Question

\[\int\frac{x \sin^{- 1} x}{\left( 1 - x^2 \right)^{3/2}} \text{ dx}\]

Answer 1

\[\text{We have}, \]

\[I = \int\frac{x \sin^{- 1} x}{\left( 1 - x^2 \right)^\frac{3}{2}} dx\]

\[\text{ Putting  sin}^{- 1} x = \theta\]

\[ \Rightarrow x = \sin\theta\]

\[ \Rightarrow dx = \cos\text{ θ    dθ}\]

\[ \therefore I = \int\frac{\text{ sin θ   θ  cosθ  dθ }}{\left( 1 - \sin^2 \theta \right)^\frac{3}{2}}\]

\[ = \int\frac{\theta \sin\theta \cos\text{ θ    dθ}}{\left( \cos^2 \theta \right)^\frac{3}{2}}\]

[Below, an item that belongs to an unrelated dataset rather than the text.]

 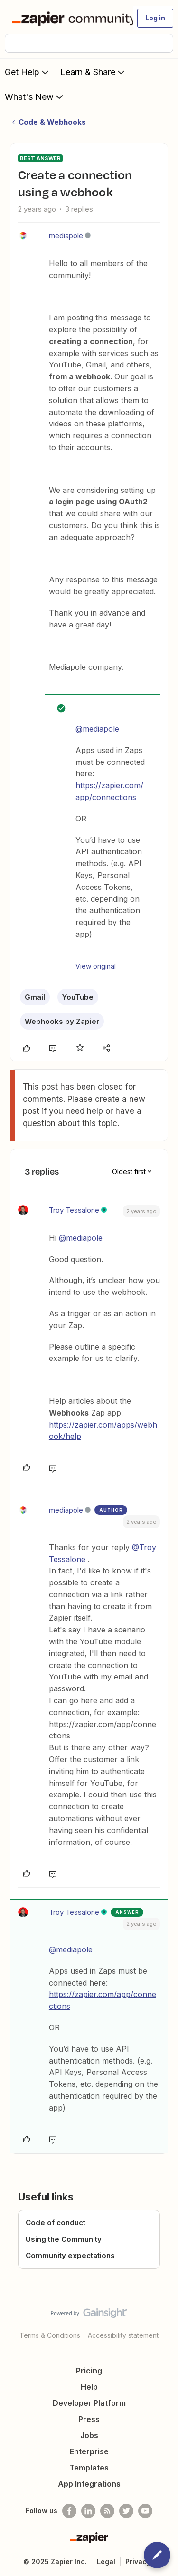 I want to click on Webhooks by Zapier, so click(x=62, y=1021).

\[ = \int\theta\frac{\sin\theta}{\cos^2 \theta} d\theta\]

\[ = \int \theta_I \sec \theta_{II}  \tan   \text{ θ    dθ}\]

\[ = \theta \times \sec\theta - \int1 \times \sec\text{ θ    dθ}\]

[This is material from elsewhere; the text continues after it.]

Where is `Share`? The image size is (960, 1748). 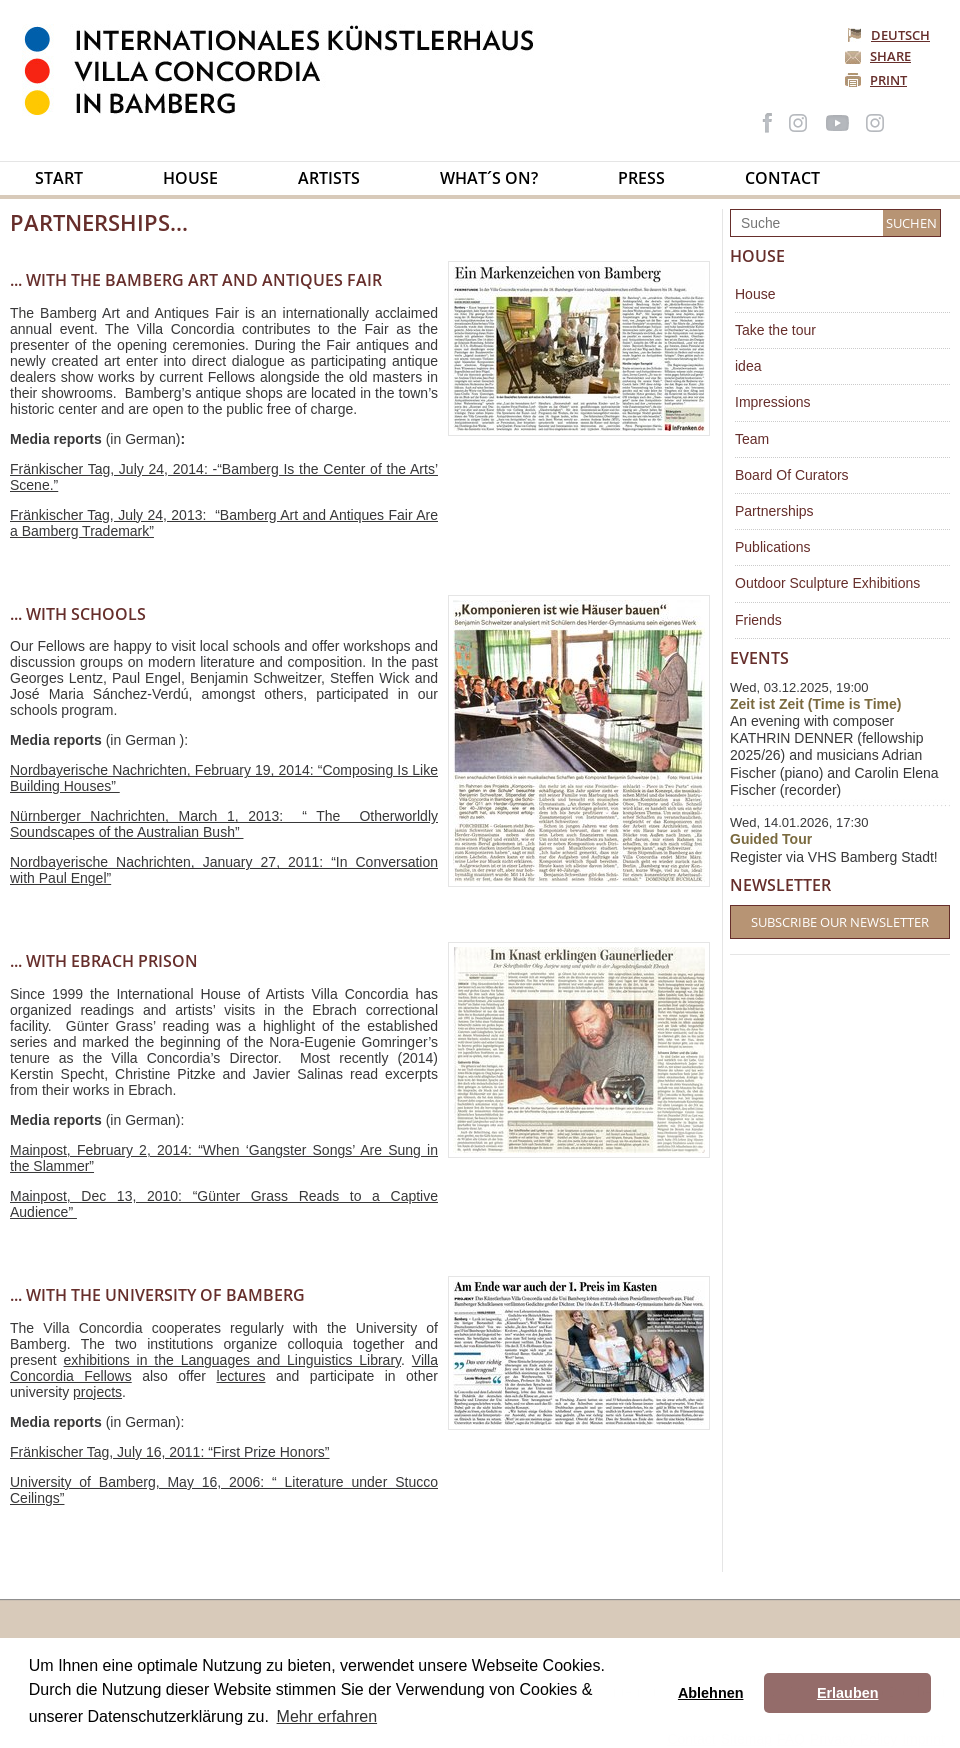
Share is located at coordinates (890, 56).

\[ = \theta \times \sec\theta - \int\sec \text{ θ    dθ}\]

\[ = \theta \times \sec\theta - \text{ log }\left| \sec\theta + \tan\theta \right| + C\]

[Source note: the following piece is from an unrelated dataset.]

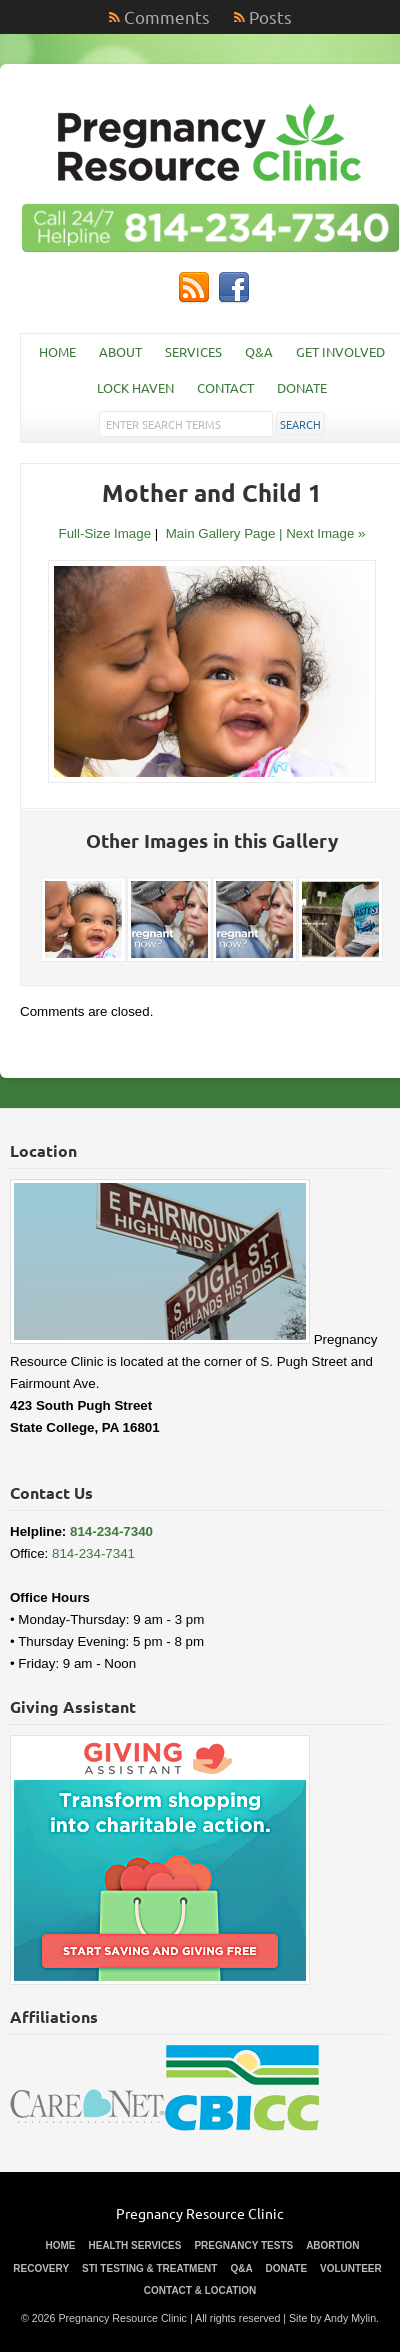  I want to click on Contact & Location, so click(200, 2290).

\[ = \frac{\theta}{\cos\theta} - \text{ log }\left| \frac{1}{\cos\theta} + \frac{\sin\theta}{\cos\theta} \right| + C\]

\[ = \frac{\theta}{\sqrt{1 - \sin^2 \theta}} - \text{ log }\left| \frac{1 + \sin\theta}{\cos\theta} \right| + C\]

\[ = \frac{\theta}{\sqrt{1 - \sin^2 \theta}} - \text{ log }\left| \frac{1 + \sin\theta}{\sqrt{1 - \sin^2 \theta}} \right| + C\]

\[ = \frac{\theta}{\sqrt{1 - \sin^2 \theta}} - \text{ log} \left| \frac{\sqrt{1 + \sin\theta}}{\sqrt{1 - \sin\theta}} \right| + C\]

\[ = \frac{\sin^{- 1} x}{\sqrt{1 - x^2}} - \text{ log }\left| \frac{\sqrt{1 + x}}{\sqrt{1 - x}} \right| + C\]

\[ = \frac{\sin^{- 1} x}{\sqrt{1 - x^2}} - \frac{1}{2} \text{ log} \left| \frac{1 + x}{1 - x} \right| + C\]